Liga et Fédération espagnole : le camp des réactionnaires

Le 15 décembre, l’arbitre de Rayo Vallecano – Albacete décidait de suspendre la partie. Des « puto nazi » se faisaient entendre depuis la tribune du Rayo en direction de Roman Zozulya. Pour soutenir leur coéquipier, les joueurs d’Albacete décidèrent de ne pas revenir sur le terrain pour la deuxième mi-temps. Plus surprenant encore : deux semaines plus tard, la Fédération infligeait une lourde sanction au club de la banlieue madrilène.

Une affaire supplémentaire qui prouve à quel point les autorités espagnoles ont une vision de la société pour le moins conservatrice. La Fédération espagnole (RFEF) vient en effet d’annoncer que la deuxième mi-temps devra être rejouée, à huis clos. Ce n’est pas tout ; la tribune des Bukaneros – d’où sont venues les insultes – devra rester fermée pour les deux prochains matchs également. Qui plus est, le Rayo se voit infliger une amende de 18.000 euros.

Roman Zozulya vs Bukaneros : les autorités ont choisi leur camp

Zozulya a côté d’une image de Stepan Bandera, figure tutélaire du natonalisme ukrainien qui a collaboré avec le IIIe Reich en 1941. En dessous, il pose armé et en tenue militaire. Le cliché sera utilisé par le Régiment Azov pour recruter des miliciens. Enfin, Zozulya, en maillot de basket et son numéro 18, montre le tableau affichant un score de 88. Des nombres régulièrement utilisés comme symboles nazis. (Source : Marca)

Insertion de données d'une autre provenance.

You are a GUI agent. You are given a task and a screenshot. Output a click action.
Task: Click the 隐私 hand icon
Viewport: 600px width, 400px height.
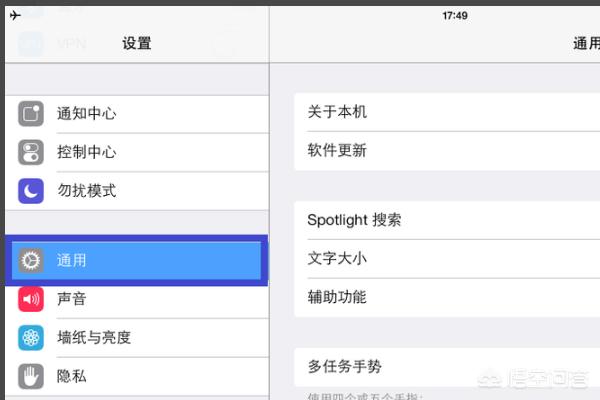point(31,376)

Oui, tout cela pour avoir traité un joueur de nazi. Si le joueur ukrainien nie les faits devant les autorités espagnoles, plusieurs indices mettent en avant son regret du régime hitlérien. Militant, Zozulya ne s’est pas contenté de faire l’apologie du régime nazi. Il a mis un point d’honneur à soutenir les nationalistes contemporains. Par exemple, il a envoyé de l’argent au groupuscule néo-nazi ukrainien, le régiment Azov.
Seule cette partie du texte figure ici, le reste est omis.